_PROBLEM_:
Copy the data below word for word, from the line with "Where should I" through the line with "Looking at the screenshot, I should (886, 25).", and leave out the pictures.

_DATA LISTING_:
__________

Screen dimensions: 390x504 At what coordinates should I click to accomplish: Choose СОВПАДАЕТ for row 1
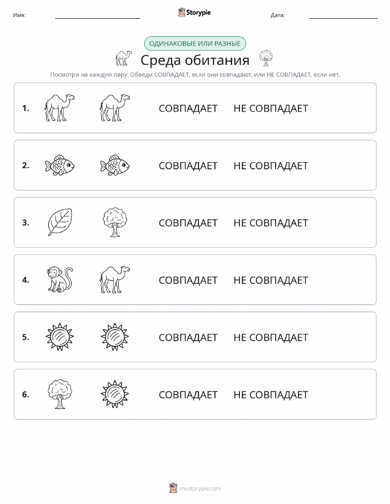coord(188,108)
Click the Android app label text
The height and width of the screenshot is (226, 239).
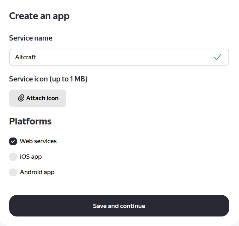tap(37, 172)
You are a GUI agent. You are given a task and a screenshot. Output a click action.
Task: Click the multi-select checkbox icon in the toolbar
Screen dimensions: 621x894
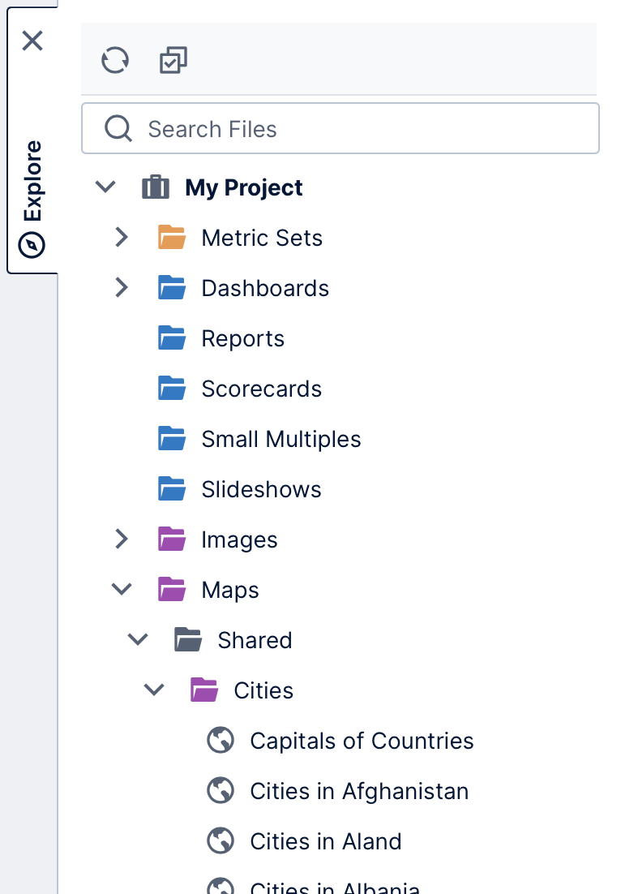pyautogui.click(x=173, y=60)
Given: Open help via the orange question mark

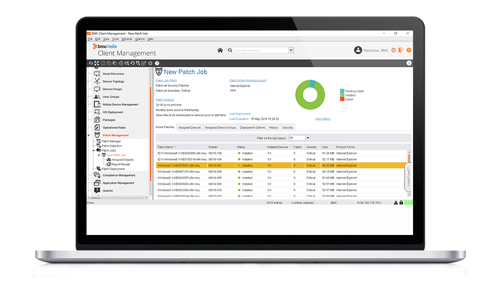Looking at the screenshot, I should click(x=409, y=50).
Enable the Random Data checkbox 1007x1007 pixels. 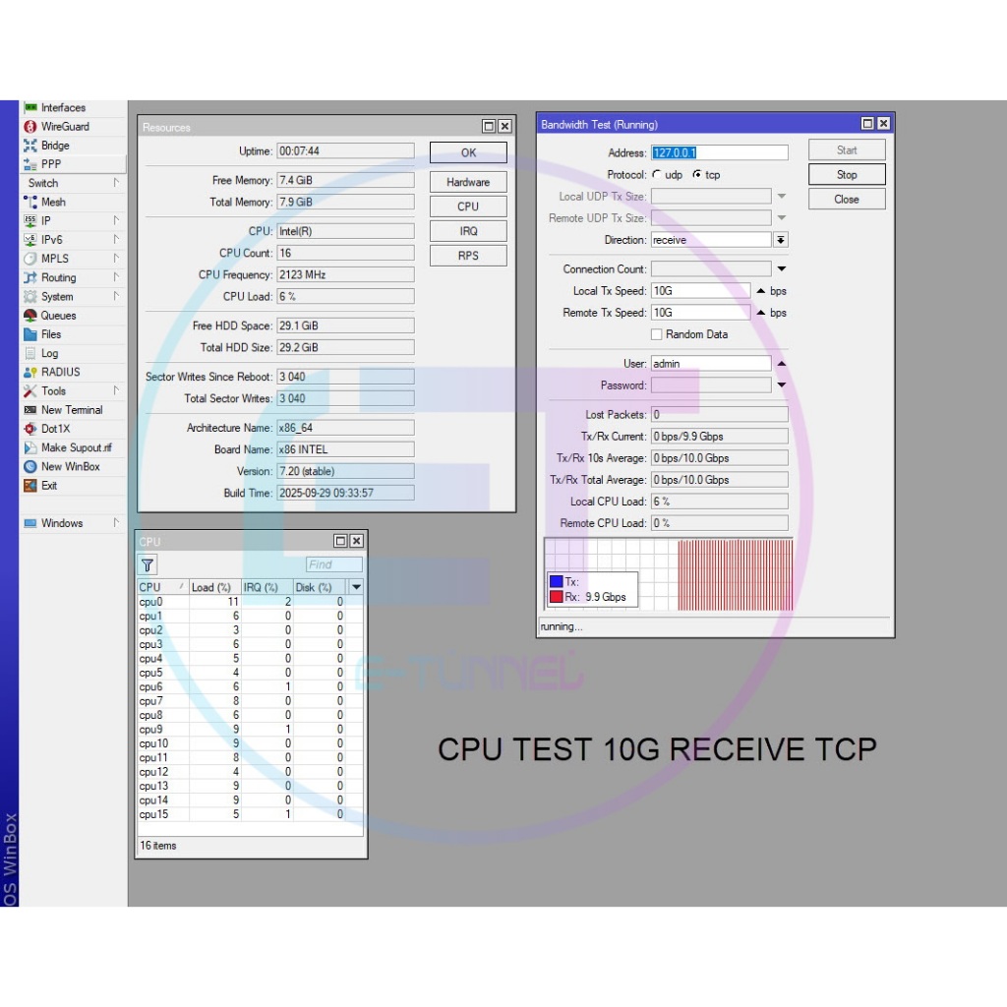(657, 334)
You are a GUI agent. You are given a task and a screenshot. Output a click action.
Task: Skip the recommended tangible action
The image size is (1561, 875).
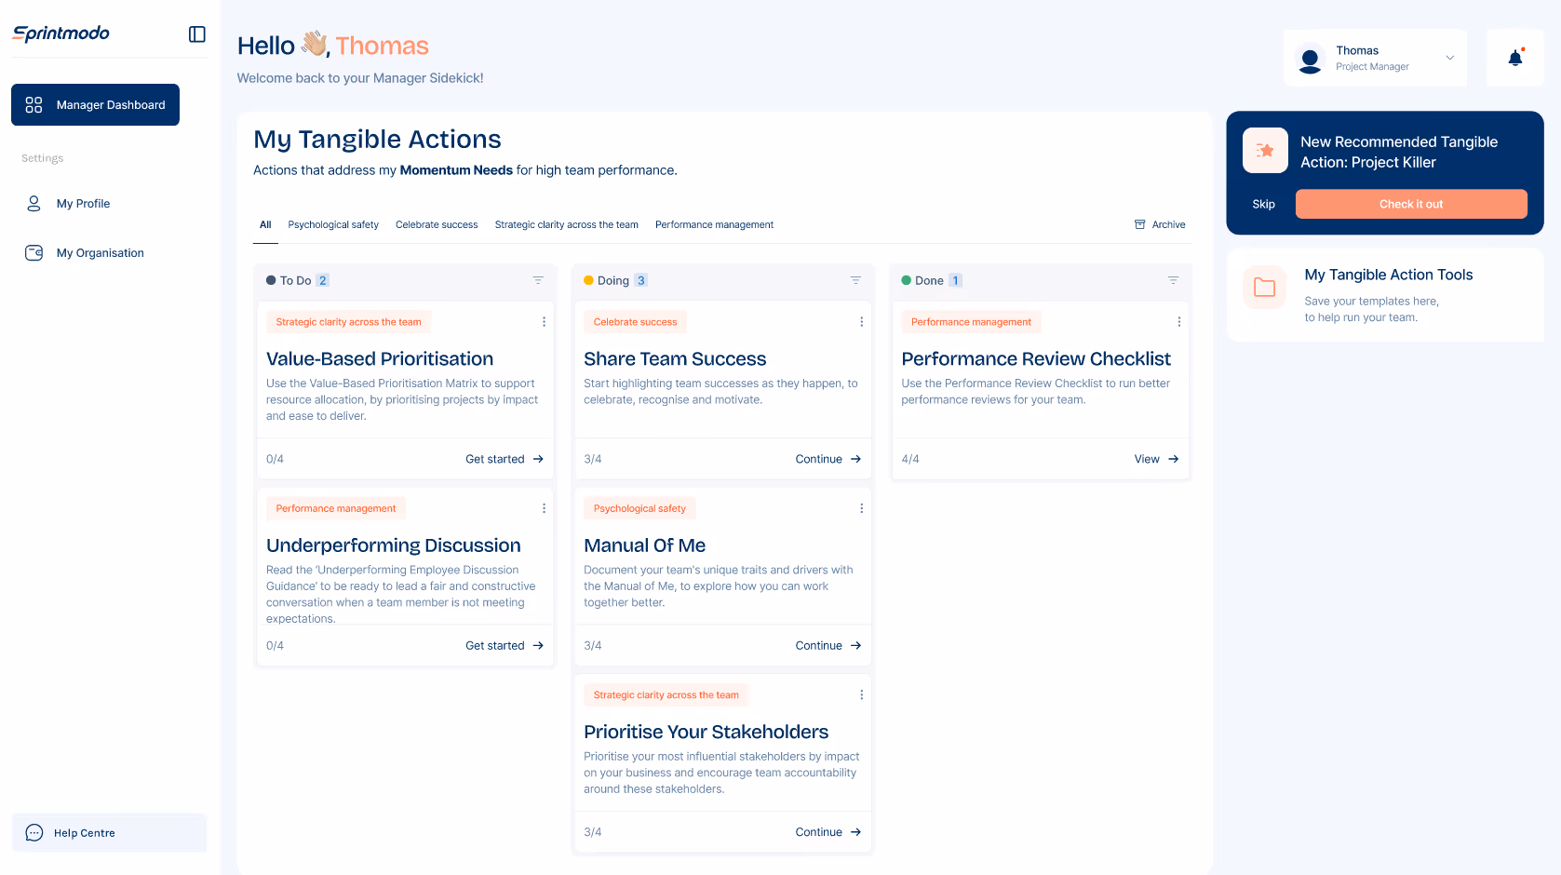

__________

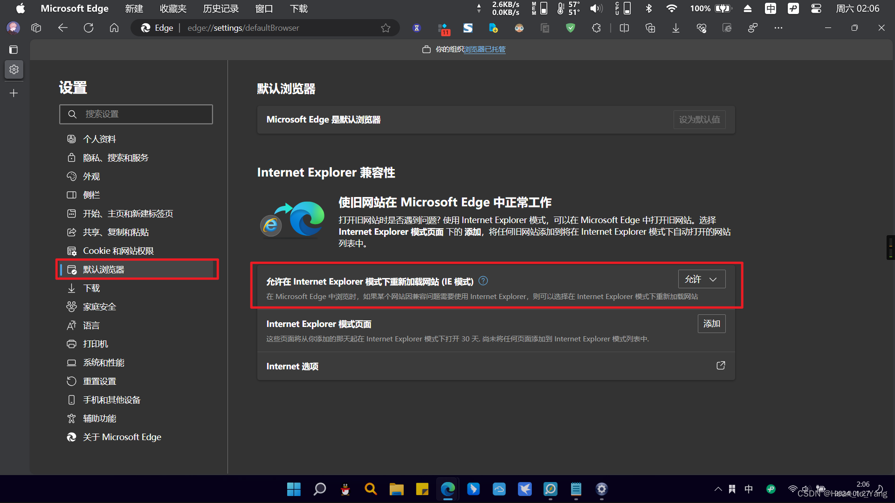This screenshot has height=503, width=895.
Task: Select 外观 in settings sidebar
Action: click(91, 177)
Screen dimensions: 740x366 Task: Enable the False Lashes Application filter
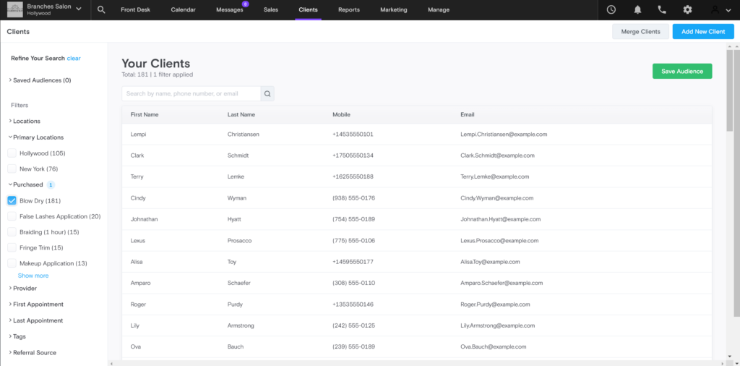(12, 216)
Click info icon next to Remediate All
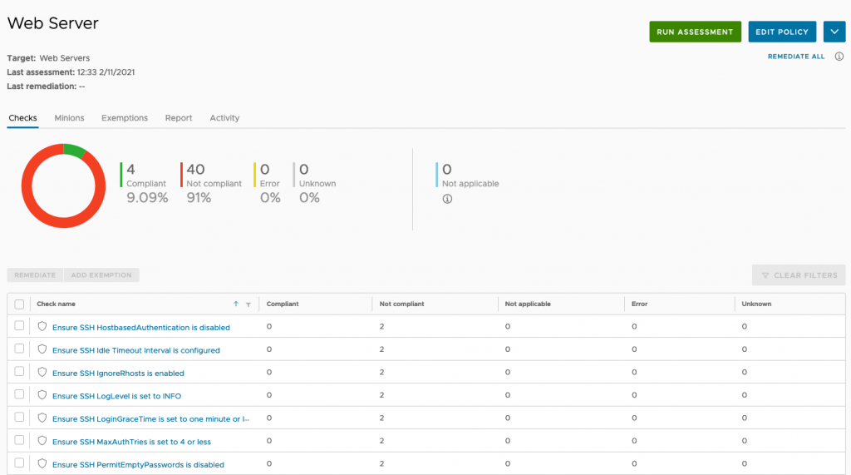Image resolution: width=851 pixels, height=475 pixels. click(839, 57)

__________

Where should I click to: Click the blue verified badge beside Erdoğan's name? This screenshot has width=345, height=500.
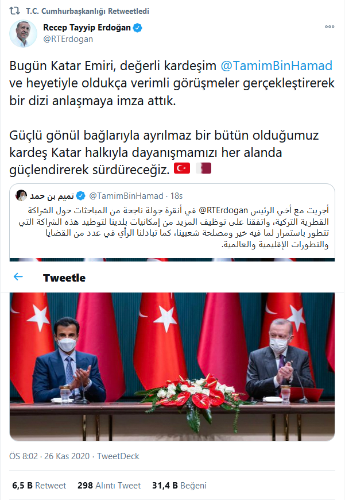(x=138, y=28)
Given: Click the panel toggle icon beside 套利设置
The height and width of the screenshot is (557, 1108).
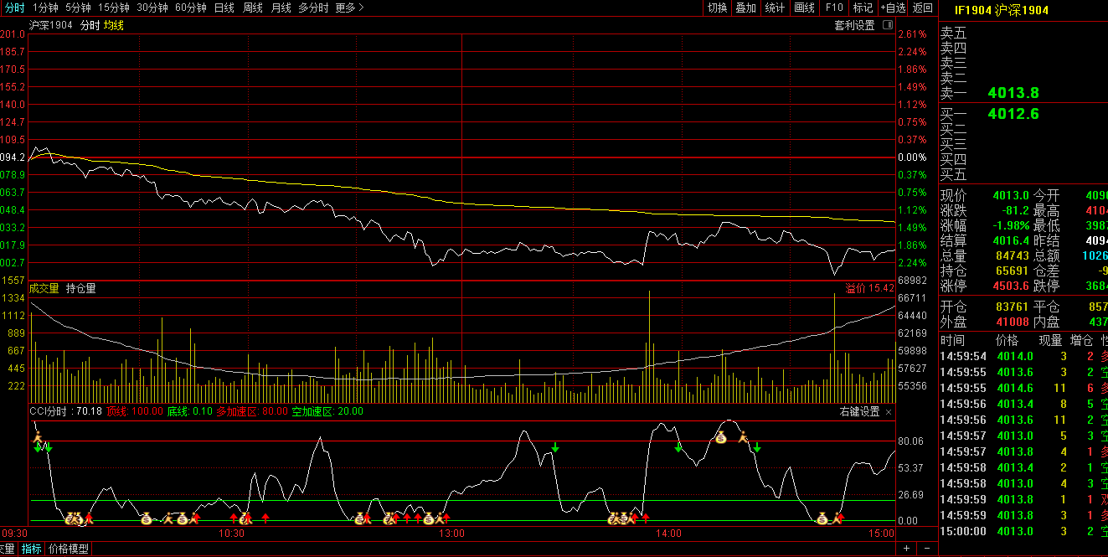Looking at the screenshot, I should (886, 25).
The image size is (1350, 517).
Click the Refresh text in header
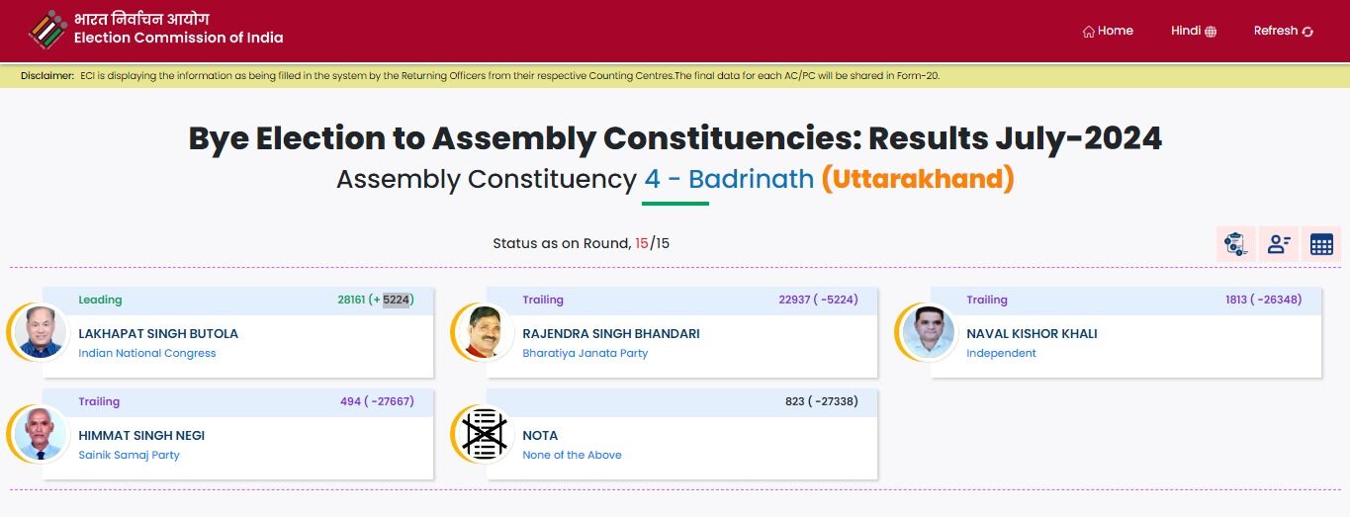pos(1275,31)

__________

_REPLY TO THE EXERCISE_:
Where should I click to: Click the blue verified badge beside Erdoğan's name? This screenshot has width=345, height=500.
(x=138, y=28)
Given: Click the panel toggle icon beside 套利设置
The height and width of the screenshot is (557, 1108).
Looking at the screenshot, I should (886, 25).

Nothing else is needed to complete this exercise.